In real life, people lose their cool and are reactive.
I monitor all my stocks from my TD-Ameritrade app, MSN Money News, and Yahoo Finance. Every time there is a dip in the market I see all the articles from sources like CNN, the Motley Fool, or MarketWatch suggesting we are entering a recession.
Oddly enough, the next few days see a gain and everything is back to normal. During the height of the pandemic, I wrote an article asking if we were approaching a recession as a rebuff to these other articles.

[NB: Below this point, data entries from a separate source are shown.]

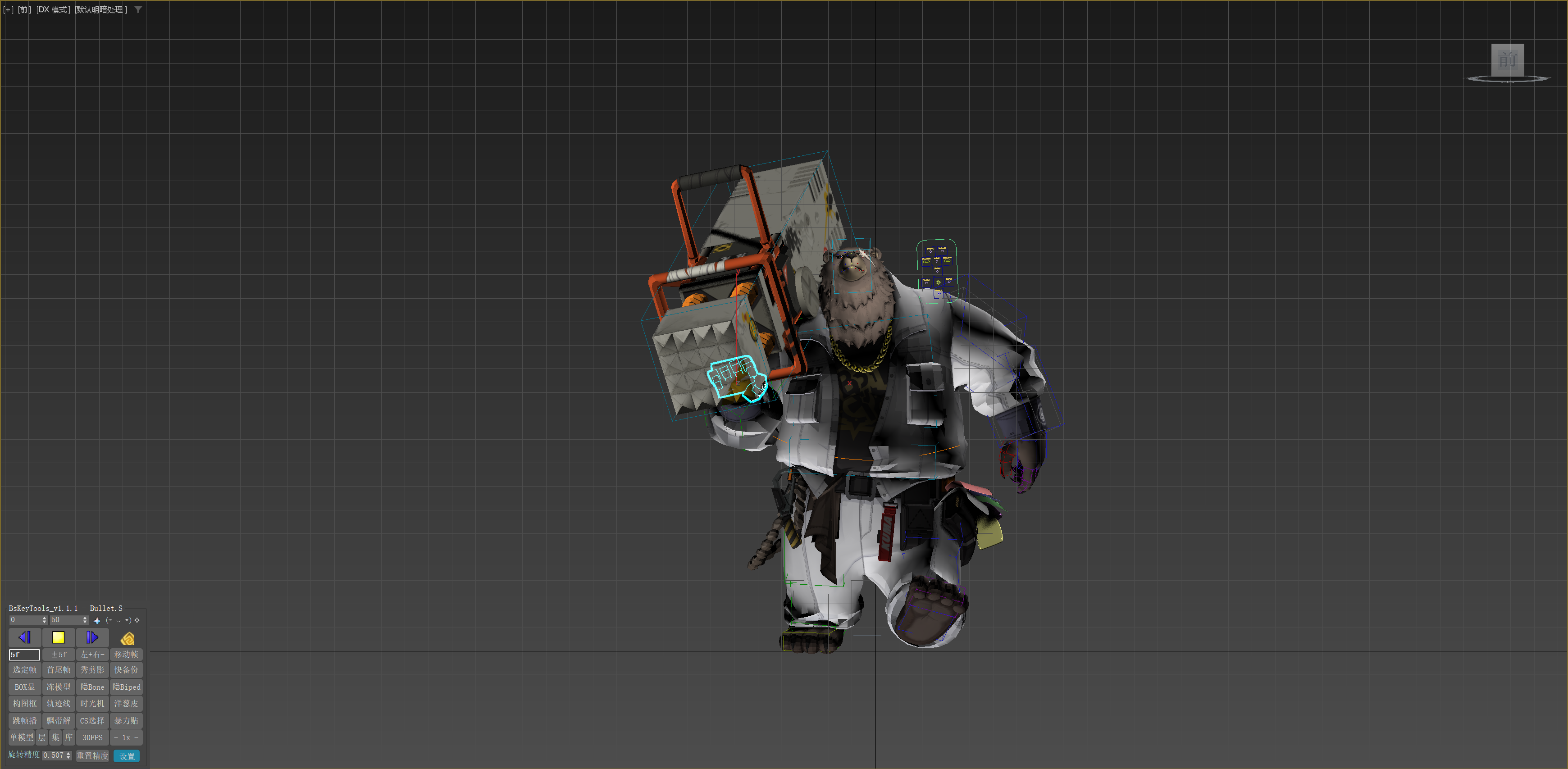Click the four-point diamond star icon
This screenshot has height=769, width=1568.
(x=137, y=620)
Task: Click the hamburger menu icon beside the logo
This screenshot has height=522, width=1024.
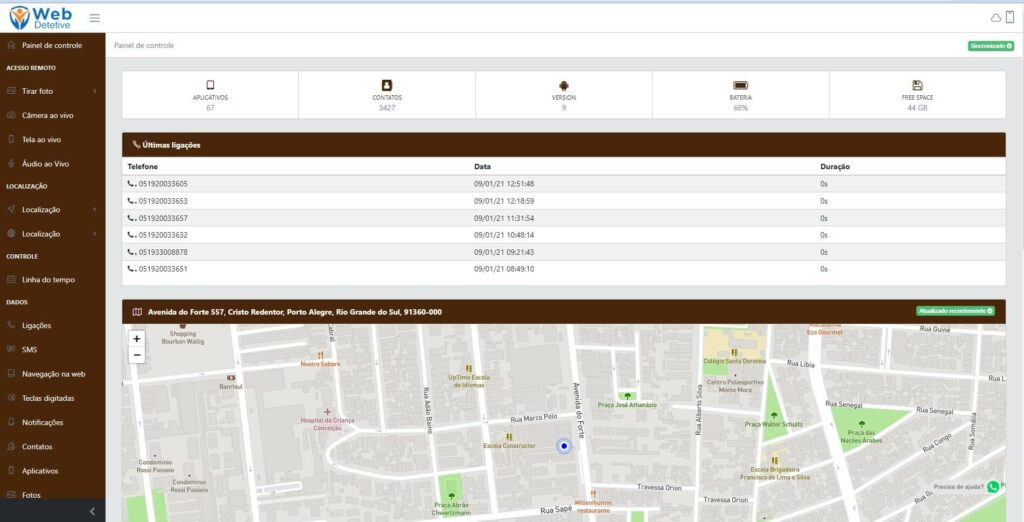Action: tap(94, 18)
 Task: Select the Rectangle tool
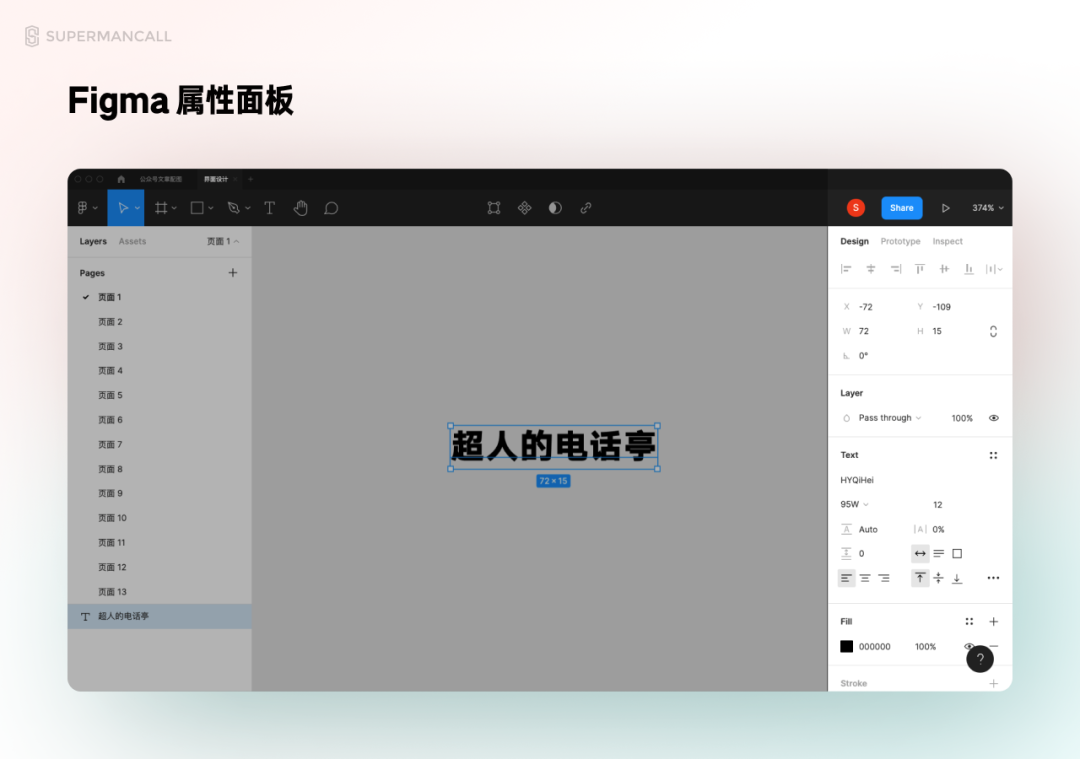pyautogui.click(x=197, y=207)
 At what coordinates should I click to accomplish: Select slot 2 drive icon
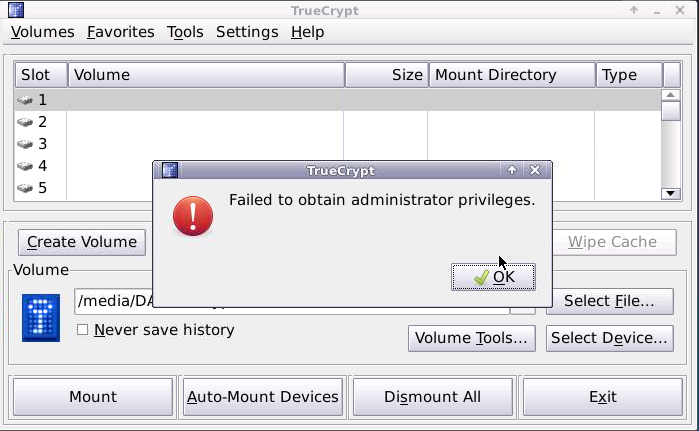[x=25, y=122]
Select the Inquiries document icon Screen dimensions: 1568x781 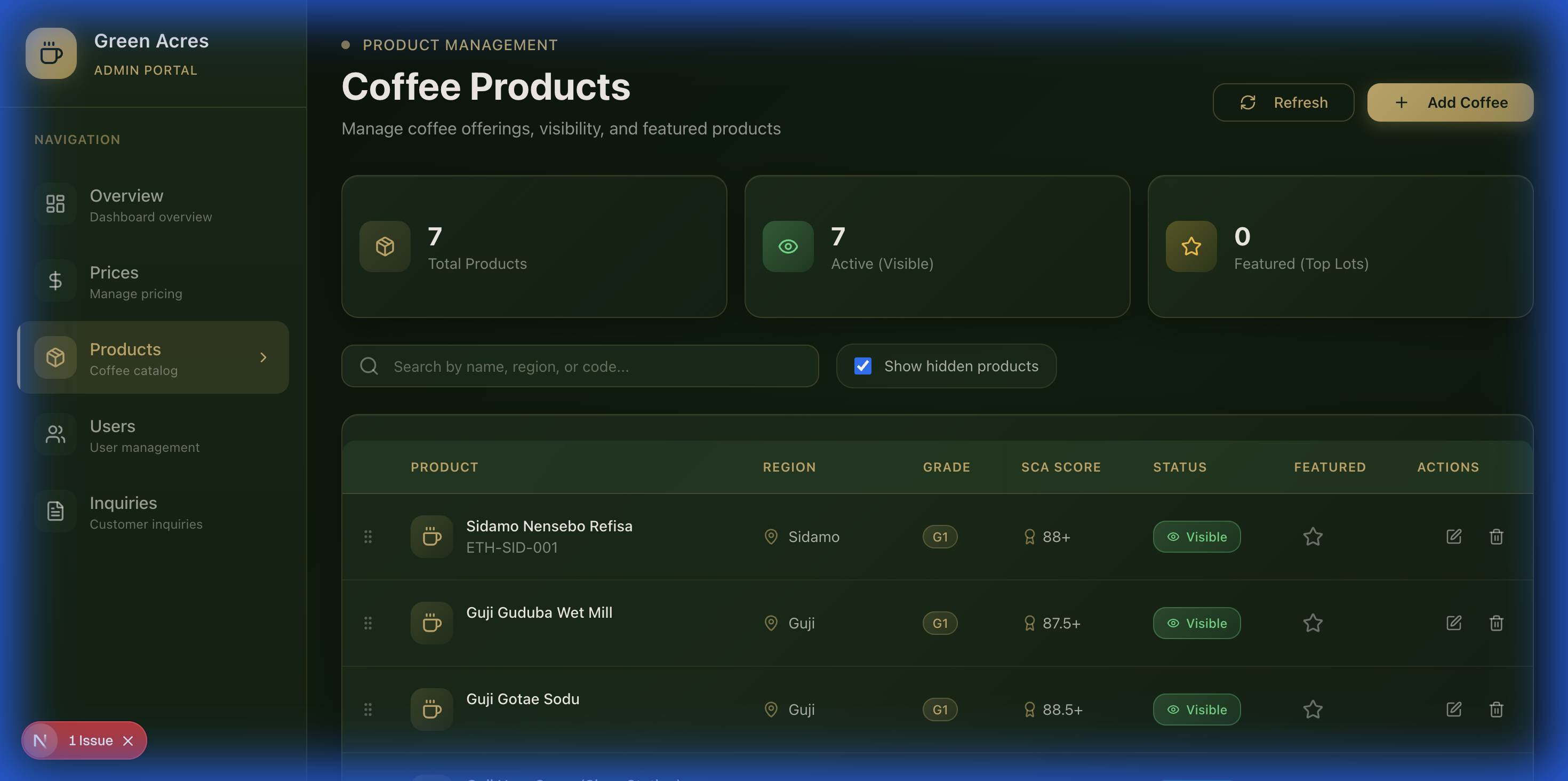click(x=55, y=511)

I wrote a few more articles telling people to trust in passive trading and not pull out of the market. I was met with a lot of negativity and backlash from people saying “see, you were wrong, the market will not always continue to rise and you made a mistake suggesting people invest in an index fund”.

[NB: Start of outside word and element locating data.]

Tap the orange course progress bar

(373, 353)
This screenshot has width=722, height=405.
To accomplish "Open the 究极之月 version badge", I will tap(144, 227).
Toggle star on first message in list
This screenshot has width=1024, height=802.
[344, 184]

On January 13th, 2020, the S & P 500 ETF I suggest, VOO, was at 302.06. On March 16th, it dropped to 209.65.
This is when people started criticizing me. People are too short-sighted and couldn’t realize this was a perfect buying opportunity. They thought this was the end and believed contrary to all reason that this would be the only time in history the markets would not recover.
On August 3rd, the market reached a new record and VOO was at 307.36.
Taking advantage of emotions in the market
Not only would I suggest getting a few index and sector (I prefer tech) ETFs — but I would also take advantage of individual stocks.
Coming from a person who is extremely averse to individual stocks, I am buying Boeing, most major airlines, and Carnival Cruise Lines.
All of these are well below their 52 week high and in my opinion, are very cheap.
Despite the delay in travel, most, if not all travel will return. I can see all these travel companies making a rebound. Even if they do not reach their previous highs, they will still make a lot of money.
Just as soon as January 17, 2020, Carnival Cruise Lines was trading at 51 dollars. Now it is at 15.19.
There is no doubt in my mind that it can still get lower.
investment banks Stifel Nicolaus and then J.P. Morgan warned that cruise lines’ return to operation may be more “gradual” than speedy this year (or next), and reduced their estimated value of Royal Caribbean stock accordingly (The Motley Fool).
As regulations keep pushing Carnival, Royal, and other cruise lines back, their stocks keep dropping. But the key is that their bounce back will be gradual.
If you are an investor set for the long term, an investment in these companies can pay off in the next year to two years.
This goes for all travel and airline companies — but it is magnified for cruise industries.
In my humble opinion, it is common sense that all these industries will come back. Even if they come back at half their highest values, there is a lot of money to make. This is one opportunity where I would invest in individual stocks.
Just be very careful and remember, I, like no one else can tell the future. I am not giving anyone advice and this is merely to be treated as speculation. Do your research before you decide anything.